'''
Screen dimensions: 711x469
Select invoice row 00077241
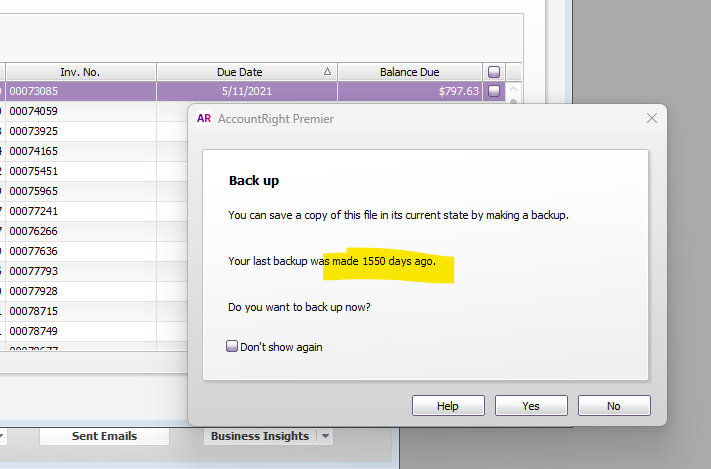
'''
'''
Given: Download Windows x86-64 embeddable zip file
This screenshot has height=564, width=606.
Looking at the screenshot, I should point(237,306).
'''
What you are asked to do ▸ Only one stretch of the data above is needed. Restate it word for word, from the line containing "Screen dimensions: 711x469" through the line containing "Select invoice row 00077241", both ends included.

Solved problem ▸
Screen dimensions: 711x469
Select invoice row 00077241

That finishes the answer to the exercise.